Required action:
Could you retype the entries exactly as they are?

*** Opening of Record extracts ***

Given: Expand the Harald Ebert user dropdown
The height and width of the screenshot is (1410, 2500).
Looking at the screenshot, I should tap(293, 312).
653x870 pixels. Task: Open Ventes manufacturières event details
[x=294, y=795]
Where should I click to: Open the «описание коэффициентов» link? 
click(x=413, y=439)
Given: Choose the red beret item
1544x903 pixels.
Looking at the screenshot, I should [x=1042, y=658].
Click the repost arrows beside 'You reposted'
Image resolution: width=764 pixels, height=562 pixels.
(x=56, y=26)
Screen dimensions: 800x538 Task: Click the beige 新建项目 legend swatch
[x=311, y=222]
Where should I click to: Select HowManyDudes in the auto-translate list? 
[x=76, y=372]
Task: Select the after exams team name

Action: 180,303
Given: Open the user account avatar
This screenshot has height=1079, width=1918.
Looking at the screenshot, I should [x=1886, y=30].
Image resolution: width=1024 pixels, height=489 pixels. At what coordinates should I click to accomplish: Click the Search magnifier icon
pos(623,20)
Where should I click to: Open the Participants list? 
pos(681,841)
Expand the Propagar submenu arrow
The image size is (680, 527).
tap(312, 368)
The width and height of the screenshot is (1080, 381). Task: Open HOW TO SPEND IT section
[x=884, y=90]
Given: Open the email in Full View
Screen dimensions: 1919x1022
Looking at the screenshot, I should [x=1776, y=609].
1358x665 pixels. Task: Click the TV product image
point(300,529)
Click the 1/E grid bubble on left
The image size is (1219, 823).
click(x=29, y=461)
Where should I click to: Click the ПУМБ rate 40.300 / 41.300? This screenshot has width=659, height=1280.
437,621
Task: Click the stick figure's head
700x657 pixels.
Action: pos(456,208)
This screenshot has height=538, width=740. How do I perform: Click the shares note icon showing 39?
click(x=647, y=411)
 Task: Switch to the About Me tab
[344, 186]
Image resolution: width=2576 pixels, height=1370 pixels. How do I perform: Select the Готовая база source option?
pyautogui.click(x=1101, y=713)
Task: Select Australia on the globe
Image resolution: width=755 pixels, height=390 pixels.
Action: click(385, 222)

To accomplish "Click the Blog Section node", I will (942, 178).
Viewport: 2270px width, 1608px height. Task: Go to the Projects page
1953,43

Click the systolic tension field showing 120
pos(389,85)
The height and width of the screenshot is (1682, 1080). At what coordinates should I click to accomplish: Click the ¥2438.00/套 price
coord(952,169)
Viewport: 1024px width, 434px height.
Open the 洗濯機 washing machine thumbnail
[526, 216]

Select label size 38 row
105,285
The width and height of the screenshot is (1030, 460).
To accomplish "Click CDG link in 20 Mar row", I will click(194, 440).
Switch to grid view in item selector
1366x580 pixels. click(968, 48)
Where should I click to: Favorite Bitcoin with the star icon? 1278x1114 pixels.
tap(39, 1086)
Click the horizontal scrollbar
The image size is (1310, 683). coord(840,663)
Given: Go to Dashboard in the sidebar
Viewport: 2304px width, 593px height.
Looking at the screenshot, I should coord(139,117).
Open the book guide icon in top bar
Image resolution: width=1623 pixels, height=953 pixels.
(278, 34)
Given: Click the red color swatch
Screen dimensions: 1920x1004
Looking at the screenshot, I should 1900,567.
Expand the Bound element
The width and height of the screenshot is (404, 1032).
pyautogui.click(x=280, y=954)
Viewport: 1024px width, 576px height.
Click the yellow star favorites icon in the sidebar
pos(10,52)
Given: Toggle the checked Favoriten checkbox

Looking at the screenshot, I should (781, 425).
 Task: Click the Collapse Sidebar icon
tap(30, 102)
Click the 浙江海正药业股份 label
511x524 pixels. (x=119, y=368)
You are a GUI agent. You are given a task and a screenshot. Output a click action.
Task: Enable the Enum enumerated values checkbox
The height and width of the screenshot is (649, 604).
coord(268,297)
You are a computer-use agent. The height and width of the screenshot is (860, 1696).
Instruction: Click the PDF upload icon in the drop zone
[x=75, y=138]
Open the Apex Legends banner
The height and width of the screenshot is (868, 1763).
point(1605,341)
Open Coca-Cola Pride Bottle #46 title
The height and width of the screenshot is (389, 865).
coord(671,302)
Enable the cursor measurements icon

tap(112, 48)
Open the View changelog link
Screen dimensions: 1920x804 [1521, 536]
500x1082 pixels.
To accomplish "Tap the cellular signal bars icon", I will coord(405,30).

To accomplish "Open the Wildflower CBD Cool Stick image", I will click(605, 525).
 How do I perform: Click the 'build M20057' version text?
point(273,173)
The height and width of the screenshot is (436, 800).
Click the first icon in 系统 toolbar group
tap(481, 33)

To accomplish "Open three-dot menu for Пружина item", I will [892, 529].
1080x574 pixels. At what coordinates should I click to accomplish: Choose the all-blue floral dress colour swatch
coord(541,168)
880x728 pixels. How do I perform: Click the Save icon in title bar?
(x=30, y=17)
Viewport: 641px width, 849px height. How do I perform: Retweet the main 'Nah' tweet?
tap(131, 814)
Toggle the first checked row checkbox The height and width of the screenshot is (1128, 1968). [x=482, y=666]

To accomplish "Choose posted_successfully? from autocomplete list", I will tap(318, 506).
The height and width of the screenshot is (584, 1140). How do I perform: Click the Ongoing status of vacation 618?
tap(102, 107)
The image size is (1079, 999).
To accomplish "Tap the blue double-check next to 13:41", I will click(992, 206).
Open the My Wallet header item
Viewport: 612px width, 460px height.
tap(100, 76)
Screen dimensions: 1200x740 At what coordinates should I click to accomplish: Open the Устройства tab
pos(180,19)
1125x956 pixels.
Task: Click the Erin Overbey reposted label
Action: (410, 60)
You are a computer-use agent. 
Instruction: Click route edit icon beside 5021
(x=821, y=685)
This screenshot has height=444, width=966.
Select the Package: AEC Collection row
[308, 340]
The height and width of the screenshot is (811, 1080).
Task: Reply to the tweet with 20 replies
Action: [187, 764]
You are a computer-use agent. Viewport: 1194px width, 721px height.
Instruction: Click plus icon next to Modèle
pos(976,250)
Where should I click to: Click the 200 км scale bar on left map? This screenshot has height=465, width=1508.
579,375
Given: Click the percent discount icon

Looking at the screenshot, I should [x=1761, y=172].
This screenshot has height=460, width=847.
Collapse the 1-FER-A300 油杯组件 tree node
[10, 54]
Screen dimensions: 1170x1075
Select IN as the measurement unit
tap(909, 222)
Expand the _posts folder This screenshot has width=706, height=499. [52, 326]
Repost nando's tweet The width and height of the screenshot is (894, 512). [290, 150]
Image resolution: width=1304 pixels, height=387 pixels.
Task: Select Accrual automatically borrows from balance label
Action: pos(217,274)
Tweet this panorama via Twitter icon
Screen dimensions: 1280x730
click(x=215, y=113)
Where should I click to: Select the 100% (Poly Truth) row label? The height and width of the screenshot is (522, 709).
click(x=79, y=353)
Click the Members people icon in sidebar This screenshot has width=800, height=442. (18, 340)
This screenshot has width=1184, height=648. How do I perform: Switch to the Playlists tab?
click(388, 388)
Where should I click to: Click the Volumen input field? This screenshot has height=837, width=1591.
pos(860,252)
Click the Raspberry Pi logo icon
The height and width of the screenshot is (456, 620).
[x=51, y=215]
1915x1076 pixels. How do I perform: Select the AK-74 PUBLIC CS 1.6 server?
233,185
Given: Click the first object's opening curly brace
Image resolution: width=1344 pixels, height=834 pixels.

*** Close of Record extracts ***

Problem solution:
Given: Expand the Harald Ebert user dropdown
The height and width of the screenshot is (1410, 2500).
Looking at the screenshot, I should tap(293, 312).
653x870 pixels. Task: Open Ventes manufacturières event details
[x=294, y=795]
Where should I click to: Open the «описание коэффициентов» link? 
click(x=413, y=439)
Given: Choose the red beret item
1544x903 pixels.
Looking at the screenshot, I should [x=1042, y=658].
Click the repost arrows beside 'You reposted'
Image resolution: width=764 pixels, height=562 pixels.
(x=56, y=26)
Screen dimensions: 800x538 Task: Click the beige 新建项目 legend swatch
[x=311, y=222]
Where should I click to: Select HowManyDudes in the auto-translate list? 
[x=76, y=372]
Task: Select the after exams team name

Action: 180,303
Given: Open the user account avatar
This screenshot has height=1079, width=1918.
Looking at the screenshot, I should [x=1886, y=30].
Image resolution: width=1024 pixels, height=489 pixels. At what coordinates should I click to accomplish: Click the Search magnifier icon
pos(623,20)
Where should I click to: Open the Participants list? 
pos(681,841)
Expand the Propagar submenu arrow
The image size is (680, 527).
tap(312, 368)
The width and height of the screenshot is (1080, 381). Task: Open HOW TO SPEND IT section
[x=884, y=90]
Given: Open the email in Full View
Screen dimensions: 1919x1022
Looking at the screenshot, I should [x=1776, y=609].
1358x665 pixels. Task: Click the TV product image
point(300,529)
Click the 1/E grid bubble on left
The image size is (1219, 823).
click(x=29, y=461)
Where should I click to: Click the ПУМБ rate 40.300 / 41.300? This screenshot has width=659, height=1280.
437,621
Task: Click the stick figure's head
700x657 pixels.
Action: pos(456,208)
This screenshot has height=538, width=740. How do I perform: Click the shares note icon showing 39?
click(x=647, y=411)
 Task: Switch to the About Me tab
[344, 186]
Image resolution: width=2576 pixels, height=1370 pixels. How do I perform: Select the Готовая база source option?
pyautogui.click(x=1101, y=713)
Task: Select Australia on the globe
Image resolution: width=755 pixels, height=390 pixels.
Action: click(385, 222)

To accomplish "Click the Blog Section node", I will (942, 178).
Viewport: 2270px width, 1608px height. Task: Go to the Projects page
1953,43

Click the systolic tension field showing 120
pos(389,85)
The height and width of the screenshot is (1682, 1080). At what coordinates should I click to accomplish: Click the ¥2438.00/套 price
coord(952,169)
Viewport: 1024px width, 434px height.
Open the 洗濯機 washing machine thumbnail
[526, 216]

Select label size 38 row
105,285
The width and height of the screenshot is (1030, 460).
To accomplish "Click CDG link in 20 Mar row", I will click(194, 440).
Switch to grid view in item selector
1366x580 pixels. click(968, 48)
Where should I click to: Favorite Bitcoin with the star icon? 1278x1114 pixels.
tap(39, 1086)
Click the horizontal scrollbar
The image size is (1310, 683). coord(840,663)
Given: Go to Dashboard in the sidebar
Viewport: 2304px width, 593px height.
Looking at the screenshot, I should coord(139,117).
Open the book guide icon in top bar
Image resolution: width=1623 pixels, height=953 pixels.
(278, 34)
Given: Click the red color swatch
Screen dimensions: 1920x1004
Looking at the screenshot, I should 1900,567.
Expand the Bound element
The width and height of the screenshot is (404, 1032).
pyautogui.click(x=280, y=954)
Viewport: 1024px width, 576px height.
Click the yellow star favorites icon in the sidebar
pos(10,52)
Given: Toggle the checked Favoriten checkbox

Looking at the screenshot, I should (781, 425).
 Task: Click the Collapse Sidebar icon
tap(30, 102)
Click the 浙江海正药业股份 label
511x524 pixels. (x=119, y=368)
You are a GUI agent. You are given a task and a screenshot. Output a click action.
Task: Enable the Enum enumerated values checkbox
The height and width of the screenshot is (649, 604).
coord(268,297)
You are a computer-use agent. The height and width of the screenshot is (860, 1696).
Instruction: Click the PDF upload icon in the drop zone
[x=75, y=138]
Open the Apex Legends banner
The height and width of the screenshot is (868, 1763).
point(1605,341)
Open Coca-Cola Pride Bottle #46 title
The height and width of the screenshot is (389, 865).
coord(671,302)
Enable the cursor measurements icon

tap(112, 48)
Open the View changelog link
Screen dimensions: 1920x804 [1521, 536]
500x1082 pixels.
To accomplish "Tap the cellular signal bars icon", I will coord(405,30).

To accomplish "Open the Wildflower CBD Cool Stick image", I will click(605, 525).
 How do I perform: Click the 'build M20057' version text?
point(273,173)
The height and width of the screenshot is (436, 800).
Click the first icon in 系统 toolbar group
tap(481, 33)

To accomplish "Open three-dot menu for Пружина item", I will [892, 529].
1080x574 pixels. At what coordinates should I click to accomplish: Choose the all-blue floral dress colour swatch
coord(541,168)
880x728 pixels. How do I perform: Click the Save icon in title bar?
(x=30, y=17)
Viewport: 641px width, 849px height. How do I perform: Retweet the main 'Nah' tweet?
tap(131, 814)
Toggle the first checked row checkbox The height and width of the screenshot is (1128, 1968). [x=482, y=666]

To accomplish "Choose posted_successfully? from autocomplete list", I will tap(318, 506).
The height and width of the screenshot is (584, 1140). How do I perform: Click the Ongoing status of vacation 618?
tap(102, 107)
The image size is (1079, 999).
To accomplish "Tap the blue double-check next to 13:41", I will click(992, 206).
Open the My Wallet header item
Viewport: 612px width, 460px height.
tap(100, 76)
Screen dimensions: 1200x740 At what coordinates should I click to accomplish: Open the Устройства tab
pos(180,19)
1125x956 pixels.
Task: Click the Erin Overbey reposted label
Action: (410, 60)
You are a computer-use agent. 
Instruction: Click route edit icon beside 5021
(x=821, y=685)
This screenshot has height=444, width=966.
Select the Package: AEC Collection row
[308, 340]
The height and width of the screenshot is (811, 1080).
Task: Reply to the tweet with 20 replies
Action: [187, 764]
You are a computer-use agent. Viewport: 1194px width, 721px height.
Instruction: Click plus icon next to Modèle
pos(976,250)
Where should I click to: Click the 200 км scale bar on left map? This screenshot has height=465, width=1508.
579,375
Given: Click the percent discount icon

Looking at the screenshot, I should [x=1761, y=172].
This screenshot has height=460, width=847.
Collapse the 1-FER-A300 油杯组件 tree node
[10, 54]
Screen dimensions: 1170x1075
Select IN as the measurement unit
tap(909, 222)
Expand the _posts folder This screenshot has width=706, height=499. [52, 326]
Repost nando's tweet The width and height of the screenshot is (894, 512). [290, 150]
Image resolution: width=1304 pixels, height=387 pixels.
Task: Select Accrual automatically borrows from balance label
Action: pos(217,274)
Tweet this panorama via Twitter icon
Screen dimensions: 1280x730
click(x=215, y=113)
Where should I click to: Select the 100% (Poly Truth) row label? The height and width of the screenshot is (522, 709).
click(x=79, y=353)
Click the Members people icon in sidebar This screenshot has width=800, height=442. (18, 340)
This screenshot has width=1184, height=648. How do I perform: Switch to the Playlists tab?
click(388, 388)
Where should I click to: Click the Volumen input field? This screenshot has height=837, width=1591.
pos(860,252)
Click the Raspberry Pi logo icon
The height and width of the screenshot is (456, 620).
[x=51, y=215]
1915x1076 pixels. How do I perform: Select the AK-74 PUBLIC CS 1.6 server?
233,185
Given: Click the first object's opening curly brace
Image resolution: width=1344 pixels, height=834 pixels.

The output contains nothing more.